THE Army is ready to step in if the coronavirus crisis spirals out of control with barracks used as “quarantine zones”.

Plans for troops to be mobilised across Britain have been drawn up by the Ministry of Defence.

It comes as Boris Johnson is set to chair a COBRA meeting on coronavirus on Monday morning.

The PM has called the top-level security briefing in response to the deadly bug sweeping across Europe.

A No10 source told ITV there is a “need for the PM to make sure everything that can be done is being done”.

SCHOOL IS OUT

Panic is growing among parents as 40 schools have shut or turned pupils away across the country over coronavirus fears.

There are also plans to put ALL classrooms on lockdown and shut off public transport if the virus becomes a pandemic.

Chief Medical Officer for England Chris Witty said school closures could be key in "reducing mass gatherings".

He said: "Because one of the things that's clear with this virus, much more so than with the flu, is anything we do we're going to have to do for quite a long time – probably more than two months."

One school closed yesterday after a parent returned infected with coronavirus from a Tenerife hotel where 160 Brits are quarantined – in one of three new cases.

One of the things that's clear with this virus, much more so than with the flu, is anything we do we're going to have to do for quite a long time

And Northern Ireland confirmed its first positive test yesterday evening – bringing the total number of people diagnosed with Covid-19 in the UK to 19.

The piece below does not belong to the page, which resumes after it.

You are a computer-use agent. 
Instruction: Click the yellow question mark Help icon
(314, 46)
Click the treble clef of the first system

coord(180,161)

Burbage Primary School in Buxton, Derbyshire sent out a WhatsApp alert warning people to stay away last night – as fears spread the deadly bug is taking hold in Britain.

The Derbyshire parent, thought to be a mum, had returned from the H10 Costa Adeje Palace in Tenerife, where hundreds of people are in quarantine after a coronavirus outbreak.
PHE's medical director Prof Paul Cosford said schools had to take "difficult decisions given the complexity of the issues that they're facing".

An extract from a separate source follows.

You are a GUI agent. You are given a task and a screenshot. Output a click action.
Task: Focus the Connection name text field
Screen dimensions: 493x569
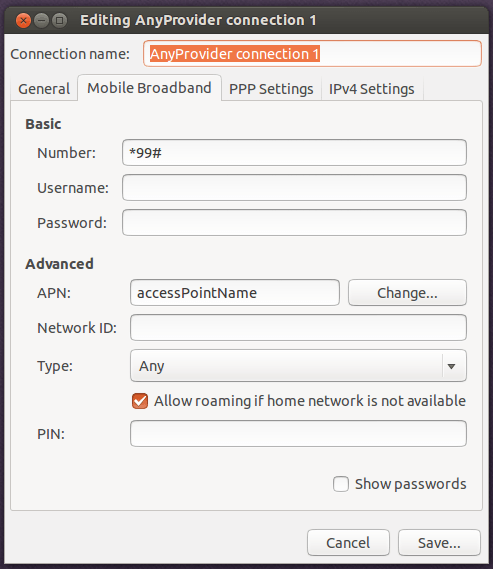312,54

He said: "Of course, schools have difficult decisions to take – a whole range of issues to take into account and we are able to talk to them about their specific circumstances and help them make the right decisions for them."

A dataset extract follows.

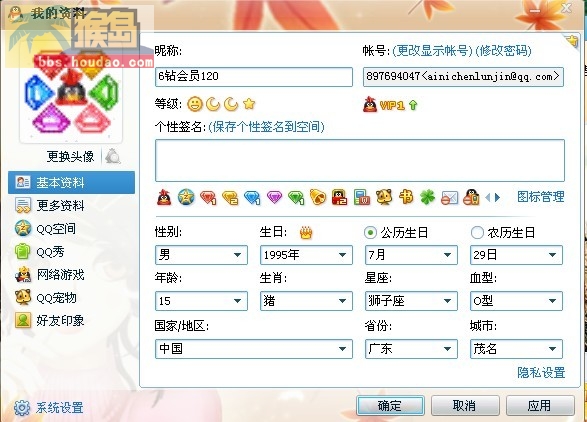
Task: Click the 个性签名 text box
Action: [360, 160]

"But what I would say is that our general advice is not to close schools."

GRIPPING THE NATION

Coronavirus has seen a number of international events disrupted as the deadly bug grips Britain and Europe.

Ireland's Six Nations rugby clash against Italy was postponed yesterday amid virus fears as organisers said they were monitoring the situation "very closely".

The game was scheduled to take place in Dublin on March 7 with thousands of Italian supporters, many from the regions most affected by the outbreak, expected to make the trip.

The organisers of the London Marathon in April have also said they are monitoring the spread of the virus closely.

The number of people who tested positive for the illness in Italy is at 650.

Germany, which warned of an impending epidemic, has about 27 cases, France around 18 and Spain 15.

Coronavirus has caused nearly 80,000 infections and almost 2,800 deaths, according official Chinese figures.

It has spread to another 46 countries, where about 3,700 cases and 57 deaths have been reported, according to the World Health Organization.